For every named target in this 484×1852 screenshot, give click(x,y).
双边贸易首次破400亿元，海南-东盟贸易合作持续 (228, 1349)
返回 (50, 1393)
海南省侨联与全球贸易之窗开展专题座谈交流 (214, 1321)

---

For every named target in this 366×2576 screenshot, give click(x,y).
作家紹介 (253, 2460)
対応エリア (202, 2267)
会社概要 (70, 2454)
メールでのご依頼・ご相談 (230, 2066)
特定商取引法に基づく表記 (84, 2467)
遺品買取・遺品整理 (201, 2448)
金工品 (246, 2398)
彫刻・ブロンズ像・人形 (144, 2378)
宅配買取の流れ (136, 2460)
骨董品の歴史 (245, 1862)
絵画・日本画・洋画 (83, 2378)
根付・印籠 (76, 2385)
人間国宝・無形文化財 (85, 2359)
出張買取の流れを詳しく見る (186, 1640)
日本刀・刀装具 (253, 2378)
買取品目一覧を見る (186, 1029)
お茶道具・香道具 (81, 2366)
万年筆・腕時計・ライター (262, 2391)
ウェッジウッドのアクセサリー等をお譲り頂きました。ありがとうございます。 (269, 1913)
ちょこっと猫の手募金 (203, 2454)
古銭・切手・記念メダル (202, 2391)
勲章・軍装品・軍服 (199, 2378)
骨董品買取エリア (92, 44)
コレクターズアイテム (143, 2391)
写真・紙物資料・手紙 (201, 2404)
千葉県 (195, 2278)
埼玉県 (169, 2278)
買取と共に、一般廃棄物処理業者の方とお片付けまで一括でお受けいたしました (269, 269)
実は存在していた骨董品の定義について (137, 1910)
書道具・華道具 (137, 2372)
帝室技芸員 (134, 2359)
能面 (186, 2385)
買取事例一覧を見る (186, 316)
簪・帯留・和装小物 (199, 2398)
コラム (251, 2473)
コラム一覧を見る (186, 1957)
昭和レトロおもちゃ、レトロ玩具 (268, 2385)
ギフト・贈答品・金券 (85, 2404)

- **What is asked**:
How many lines of the material above contain the string "every"? Reply with the number alone.

- **Answer to the exercise**:
2